Shivaji’s Directives
It was simply a tussle for power, and does not require a weird logic of Hindu-Muslim conflict. Now look at the conflict between emperor Aurangzeb and Shivaji Maharaj.
Shivaji Maharaj ordered that Aurangzeb’s treasure house in Surat in Gujarat should be attacked. He dispatched forces for the purpose but gave them three distinct commands. “While traveling to Surat, you will come upon the Dargah of Baba Hazrat Ji. Neither attack it nor commit any sacrilege to it. Instead, make this offering on my behalf on his dargah. You will also come upon the Shrine of Father Ambrose Pinto in Surat during the military expedition. You should neither harm it nor commit anything disrespectful. And if you get the religious scriptures of any other religion, hand it over to the believers of those religion with all respect.”
Why are we fighting over Hindu and Muslim when the kings and emperors fought for power rather than religion? And let me tell you how Shivaji Maharaj is being associated with Hinduism today while twelve of his leading commanders were Muslims.
Power Tug-of-war
Now let us come back to Tipu Sultan. He is the only Indian king who was killed while fighting against the British, none else. And he was a Muslim. But his Diwan (prime minister) and commander-in-chief were Hindus. Now that it is clear that people fought in early ages not because they were Hindus and Muslims, but were made to fight on the side of their kings who wanted to grab power.

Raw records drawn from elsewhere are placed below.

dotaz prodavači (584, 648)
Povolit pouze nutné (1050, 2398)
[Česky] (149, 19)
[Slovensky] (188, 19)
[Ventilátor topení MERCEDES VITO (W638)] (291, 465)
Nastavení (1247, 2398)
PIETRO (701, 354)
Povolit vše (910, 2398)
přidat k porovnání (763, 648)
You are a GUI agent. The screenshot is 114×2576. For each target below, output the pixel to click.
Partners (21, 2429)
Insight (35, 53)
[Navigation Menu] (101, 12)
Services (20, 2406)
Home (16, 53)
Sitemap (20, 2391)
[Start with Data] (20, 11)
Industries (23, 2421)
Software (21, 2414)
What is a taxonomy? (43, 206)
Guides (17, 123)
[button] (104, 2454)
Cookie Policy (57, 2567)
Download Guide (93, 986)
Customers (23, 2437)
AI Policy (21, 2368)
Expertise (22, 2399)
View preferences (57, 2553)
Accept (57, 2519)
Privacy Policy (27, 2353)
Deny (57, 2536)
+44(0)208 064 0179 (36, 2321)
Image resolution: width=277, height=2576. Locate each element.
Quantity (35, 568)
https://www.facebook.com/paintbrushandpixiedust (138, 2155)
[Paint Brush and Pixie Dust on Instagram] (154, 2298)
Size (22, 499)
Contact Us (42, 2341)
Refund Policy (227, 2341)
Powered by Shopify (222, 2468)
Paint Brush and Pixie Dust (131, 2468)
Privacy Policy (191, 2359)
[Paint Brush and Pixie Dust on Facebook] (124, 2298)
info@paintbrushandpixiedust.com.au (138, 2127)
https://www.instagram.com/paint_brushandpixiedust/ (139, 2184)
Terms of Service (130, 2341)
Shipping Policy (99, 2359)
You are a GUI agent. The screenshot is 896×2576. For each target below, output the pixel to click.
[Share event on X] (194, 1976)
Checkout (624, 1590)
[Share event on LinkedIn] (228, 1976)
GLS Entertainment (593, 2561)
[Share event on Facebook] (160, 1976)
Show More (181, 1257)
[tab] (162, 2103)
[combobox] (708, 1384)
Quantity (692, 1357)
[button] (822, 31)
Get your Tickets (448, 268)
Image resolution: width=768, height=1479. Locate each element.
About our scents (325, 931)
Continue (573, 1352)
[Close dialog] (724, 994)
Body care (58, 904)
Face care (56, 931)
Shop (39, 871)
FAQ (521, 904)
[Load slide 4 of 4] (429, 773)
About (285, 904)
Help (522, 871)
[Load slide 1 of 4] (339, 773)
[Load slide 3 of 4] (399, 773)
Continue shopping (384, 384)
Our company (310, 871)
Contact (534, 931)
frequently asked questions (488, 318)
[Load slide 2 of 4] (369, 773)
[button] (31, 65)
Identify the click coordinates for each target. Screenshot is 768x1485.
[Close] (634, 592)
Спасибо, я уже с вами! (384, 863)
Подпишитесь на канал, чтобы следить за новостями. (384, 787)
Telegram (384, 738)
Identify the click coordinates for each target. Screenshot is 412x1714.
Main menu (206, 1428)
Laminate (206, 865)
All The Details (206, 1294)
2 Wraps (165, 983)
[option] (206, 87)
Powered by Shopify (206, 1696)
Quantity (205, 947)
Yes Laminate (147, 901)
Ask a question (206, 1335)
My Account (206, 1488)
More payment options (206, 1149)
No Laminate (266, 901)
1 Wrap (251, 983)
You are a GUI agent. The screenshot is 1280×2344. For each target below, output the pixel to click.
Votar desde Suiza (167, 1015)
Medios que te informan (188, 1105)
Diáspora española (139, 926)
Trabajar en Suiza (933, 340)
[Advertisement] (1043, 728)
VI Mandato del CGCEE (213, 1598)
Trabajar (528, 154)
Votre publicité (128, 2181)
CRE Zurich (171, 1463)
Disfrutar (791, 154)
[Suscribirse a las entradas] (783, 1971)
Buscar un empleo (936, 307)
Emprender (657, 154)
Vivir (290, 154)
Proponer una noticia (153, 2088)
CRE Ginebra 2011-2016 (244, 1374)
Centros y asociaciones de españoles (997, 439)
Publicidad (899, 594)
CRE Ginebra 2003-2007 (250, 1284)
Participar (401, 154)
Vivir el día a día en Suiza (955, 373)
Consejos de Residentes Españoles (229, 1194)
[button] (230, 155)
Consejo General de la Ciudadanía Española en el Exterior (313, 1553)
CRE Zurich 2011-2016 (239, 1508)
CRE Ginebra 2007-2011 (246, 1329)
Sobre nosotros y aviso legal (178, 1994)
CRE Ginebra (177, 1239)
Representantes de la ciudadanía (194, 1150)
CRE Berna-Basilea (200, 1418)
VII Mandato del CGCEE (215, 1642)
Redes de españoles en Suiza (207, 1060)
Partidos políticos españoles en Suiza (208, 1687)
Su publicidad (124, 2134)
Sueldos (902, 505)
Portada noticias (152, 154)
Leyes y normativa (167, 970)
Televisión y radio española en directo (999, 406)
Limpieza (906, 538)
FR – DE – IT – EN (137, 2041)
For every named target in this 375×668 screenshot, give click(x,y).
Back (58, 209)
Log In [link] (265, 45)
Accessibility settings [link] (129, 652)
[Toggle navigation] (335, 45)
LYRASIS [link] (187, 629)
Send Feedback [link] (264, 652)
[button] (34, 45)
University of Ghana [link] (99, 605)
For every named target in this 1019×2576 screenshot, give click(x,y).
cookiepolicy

It is now claimed that Muslim kings committed atrocities against Hindu subjects in the past. Should we then commit atrocities against Muslims today for the historic wrongs done by their ancestors or emperors like Aurangzeb? When I raised this query in a meeting, a burly young man stood up with swollen chest and said we must avenge the wrongs done by Muslim emperors.
Revenge for Sati
I was a bit shocked. Then I thought of an analogy. I told him that women in the medieval India were made to sit on the funeral pyre of their dead husbands and commit Sati. Then I told the young man that now a group of women has risen up and is demanding that atrocities against women be avenged from the men today. They want to initiate Sata rites against men. Will it be okay? The young man fell silent and his swollen chest deflated.
Now the moral! We should look at the good aspects of history as to how people increased production? How did they live in those days? What were the sources of exploitation? Today, policies should be framed in a manner that exploitation can end.
Let us be reminded that ancient India and medieval India were not nation-states but were kingdoms. So all that debate on Hindu-Muslim differences or battles between the kings do not form any basis for policies today. Nationalism came into existence only after the British colonialism had firmed up its grip on India. The Hindus and Muslims interacted creatively in the medieval period in the field of literature, music, arts and crafts and gave rise to a composite culture.
The English historians dubbed the medieval India as ‘an era of darkness’ and today the Hindu rashtravadis are also committing the same mistake. We need to build a new India on the basis of humanity and humane values. Let us not look at the history from a narrow prism of communal bias and prejudice.